Fructose Indigo process

I wanted to post this link to a nicely written blog post by Kathy Hattori of Botanical Colors. She's broken out the steps created by Michel Garcia's research nicely for one to follow. This makes a nice indigo pot. Enjoy experimenting. Deb Mc http://botanicalcolors.com/?p=2955

Comments

Posted on Wed, 05/15/2013 - 01:18

Sally, you are in charge of fully enjoying all the learning opportunities at the Clayton weaving conference this weekend! I'll be thinking of you guys.

Posted on Wed, 07/24/2013 - 18:49

Hi Deb,
I've just started playing with Michel Garcia 's Organic Indigo Vat using Fructose and Pickling Lime. I'm loving it! But I'm having a real challenge in achieving level dyeing. Do I need a larger vat so I can move my goods around more? Thoughts are very welcomed!
Cathie

Posted on Wed, 07/24/2013 - 18:56

I, I've tried my hand at both. I did a gradation series on kona cotton. Some sediment, unlevel dyeing. Did some fold and clamp on a well scoured cotton t-shirt same thing, but far less sendiment. One organic cotton skein, scoured, the most level so far, but not perfect.

Posted on Wed, 07/24/2013 - 19:01

Actually Deb, I've posted my indigo vat and gradation series on the daily weaverlyness thread. It's the last few posts if you want to take a look.

Posted on Wed, 07/24/2013 - 19:09

On cloth I can't help you, look around on shibori sites as they deal with cloth rotation all the time.

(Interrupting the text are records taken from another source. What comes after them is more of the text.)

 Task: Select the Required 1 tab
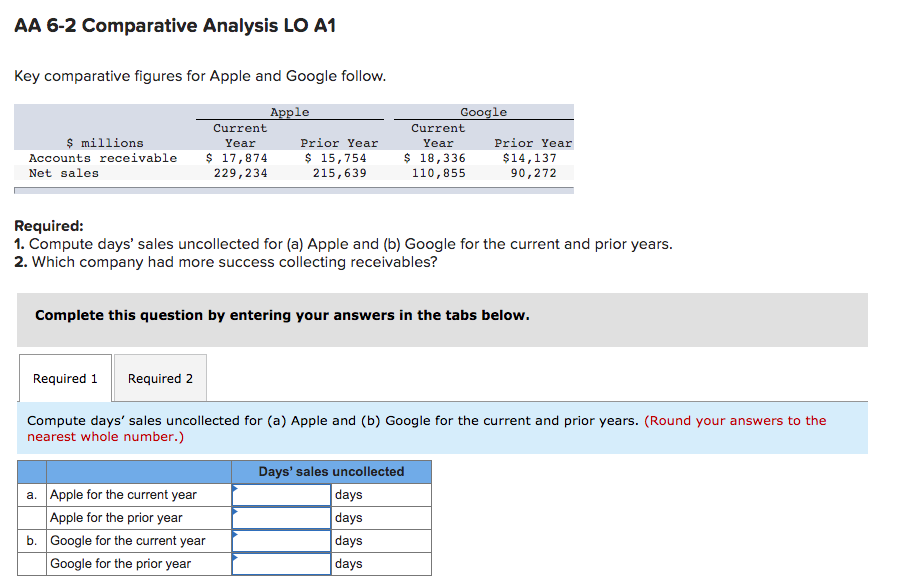click(64, 378)
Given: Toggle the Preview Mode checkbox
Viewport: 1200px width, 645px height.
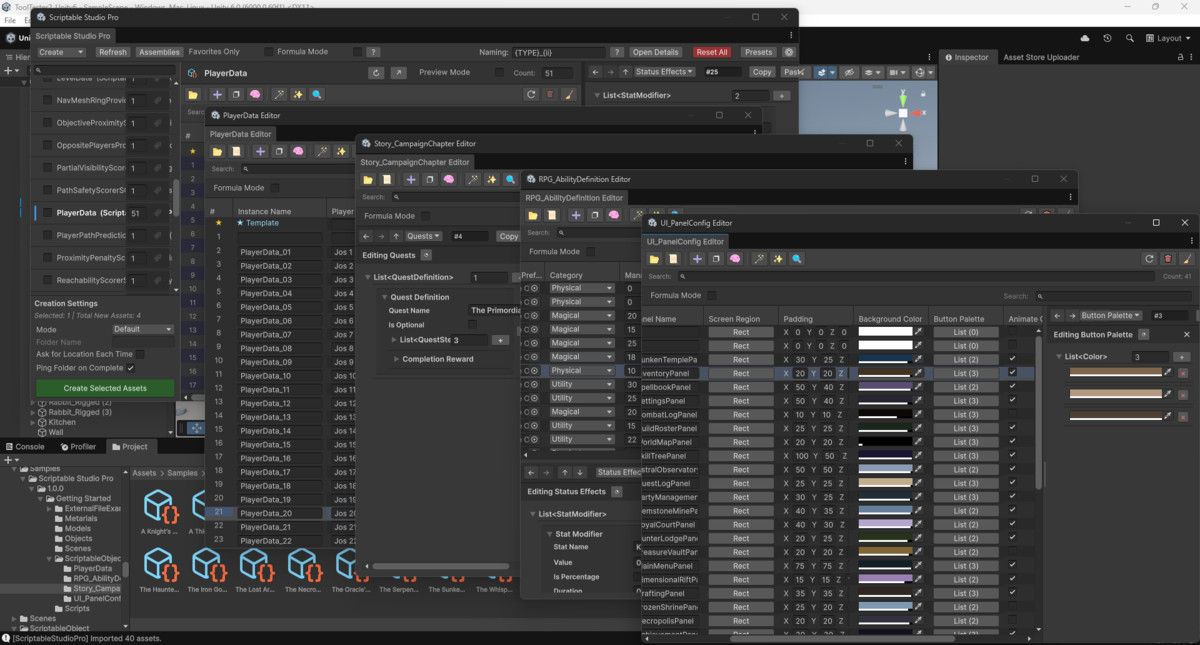Looking at the screenshot, I should [499, 72].
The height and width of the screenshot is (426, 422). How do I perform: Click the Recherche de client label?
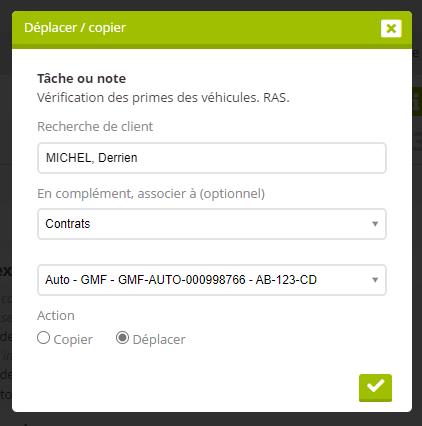(95, 127)
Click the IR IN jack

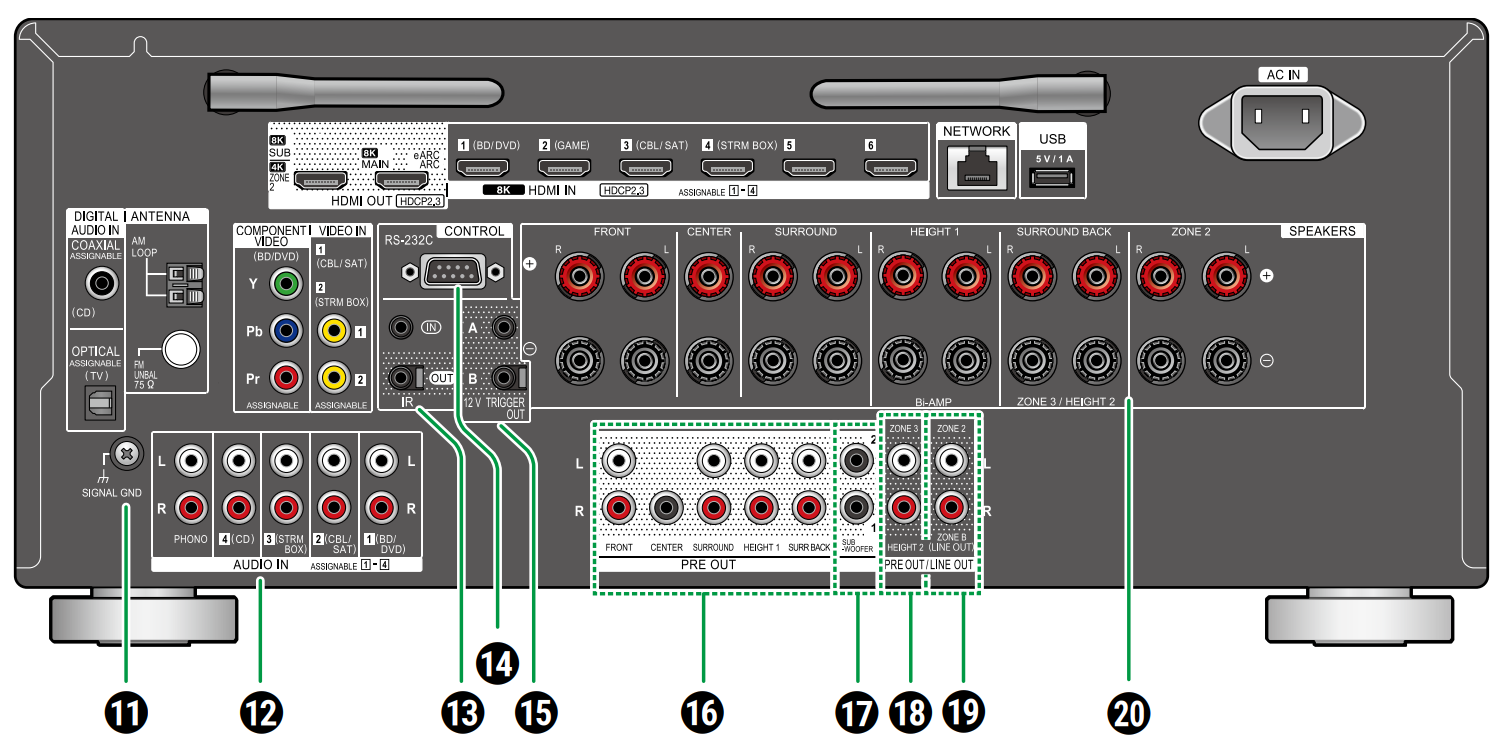(x=400, y=327)
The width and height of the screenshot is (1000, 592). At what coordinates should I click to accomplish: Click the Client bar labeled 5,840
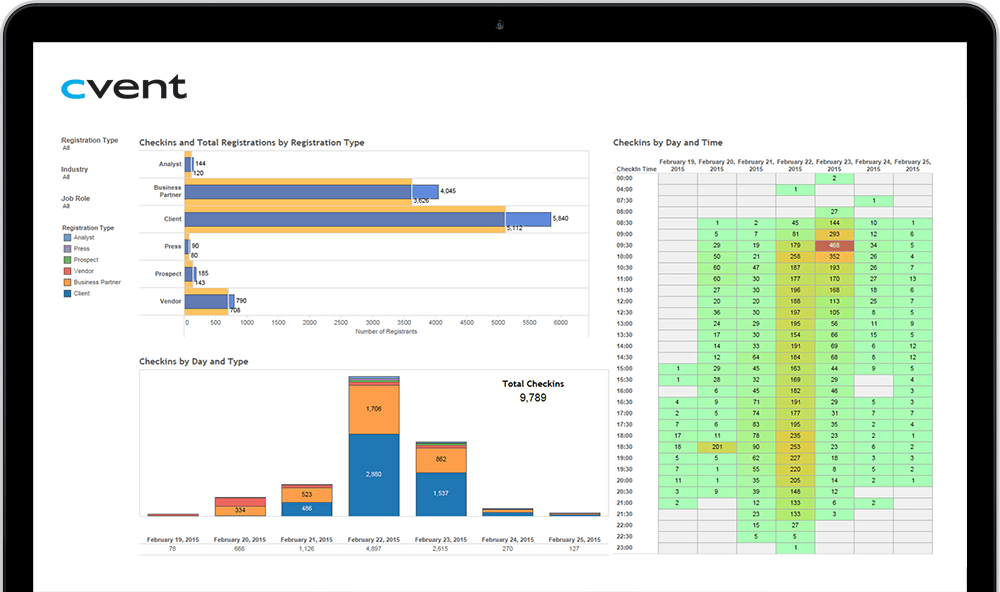pyautogui.click(x=527, y=219)

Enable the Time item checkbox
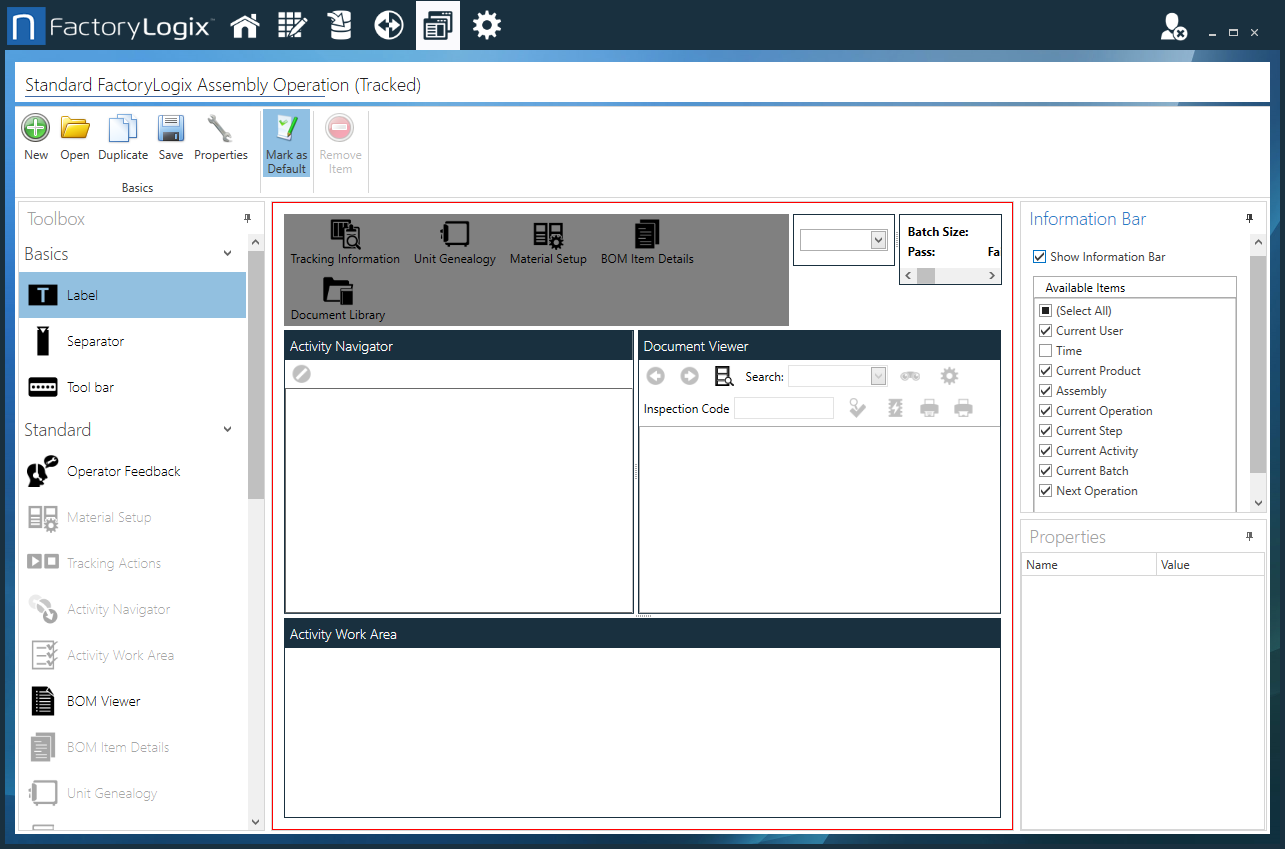coord(1044,350)
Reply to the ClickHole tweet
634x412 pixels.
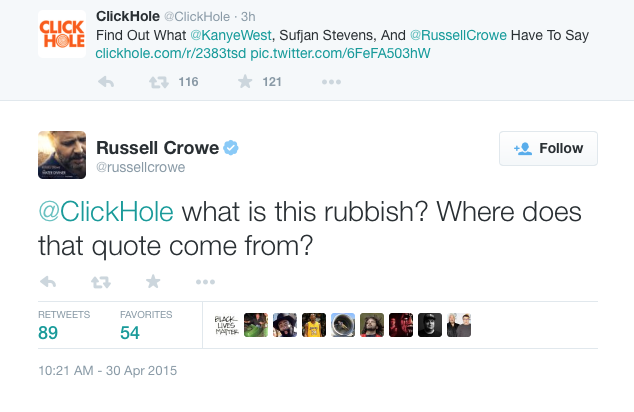pyautogui.click(x=107, y=82)
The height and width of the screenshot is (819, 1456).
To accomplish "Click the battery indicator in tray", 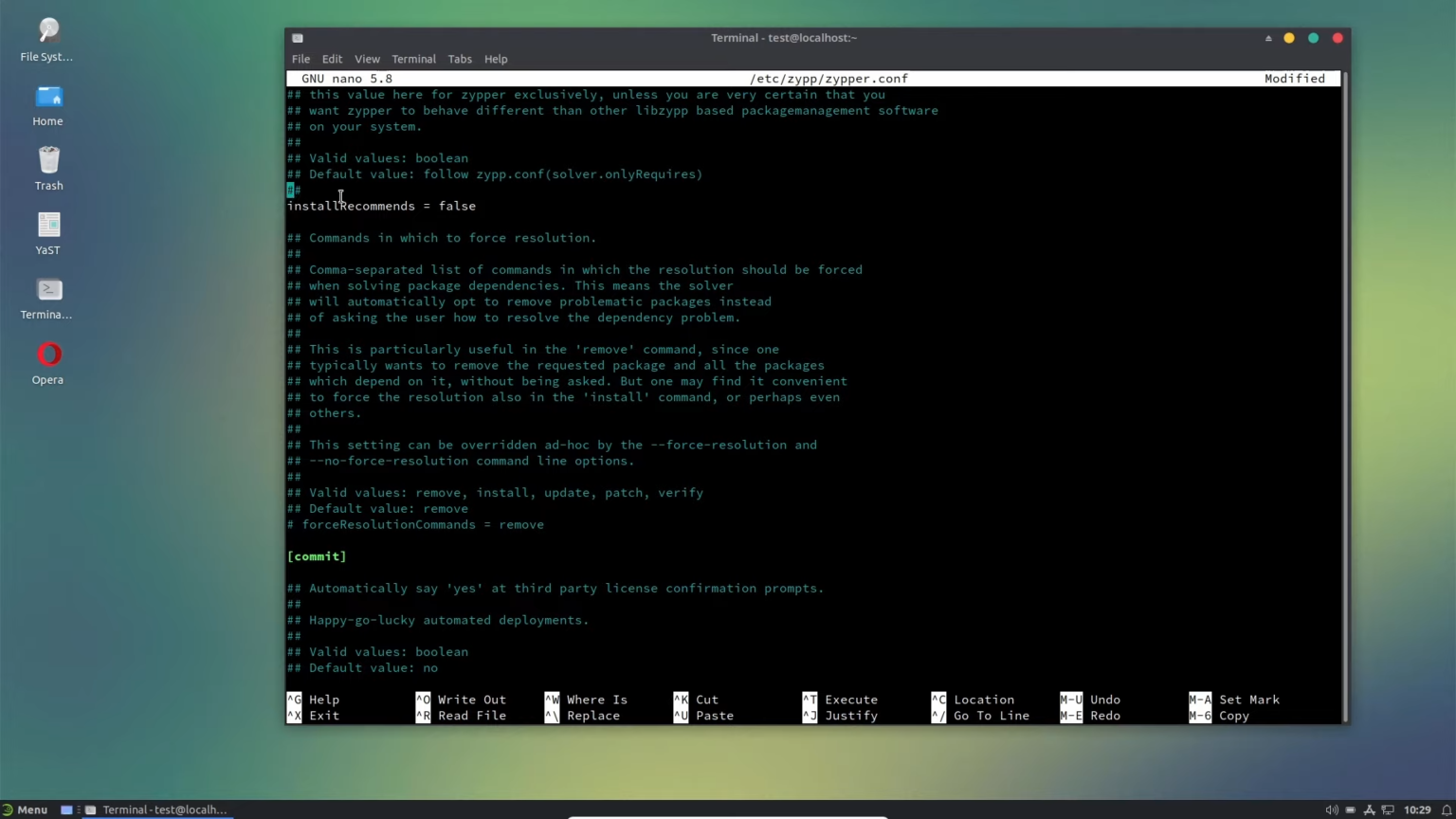I will coord(1350,810).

To me the most important step is scouring or cleaning the skein ahead of time to remove spinning oils or mill dirt.

Second is wetting out your skein before hand. I try to let them soak in water overnight. Spin the skeins out before you dip. The soak water does have oxygen in it and will affect your pot balance.

Not critical for indigo but I have found mordanting the yarn helpful in getting even color penetration. Yes, it is an extra step but I think it is worth it.

A larger pot will help and if you have a false bottom (vegetable steamer tray) to protect yarn from lime sediment that is helpful.

I do turn my yarn in the pot several times slowly.

Finally once you have the skein out and oxydizing turm the skeins and open the thread clumps. That way you get even oxidation of the indigo on all thread surfaces..

Posted on Wed, 07/24/2013 - 19:11

I'll take a look at that thread, I don't usualy read that one. I tend ti read the threads that clearly define subjects, just a time thing for me.

Posted on Wed, 07/24/2013 - 19:14

Thank you! What would you mordant cotton skeins with for indigo?

Also do you think soft water vs. hard water could be effecting this?

All very good advice you've given me.

Posted on Wed, 07/24/2013 - 19:17

For scouring the cotton skeins I've been using 1 teaspoon synthapol and 4 teaspoons soda ash and simmering for about 2 hours. That's only for two skeins.

Posted on Wed, 07/24/2013 - 19:18

Alum acetate is the contemporary mordant. I'm not home so can't give you wif %. If you look ariund in all the dye books available to us there is a tannin + ? recipe. Since I don't do cotton I don't have it internalized.

Check Botantical website above or Table Rock Llamas or Earthhues. I think they all reference cotton mordants or have recipes.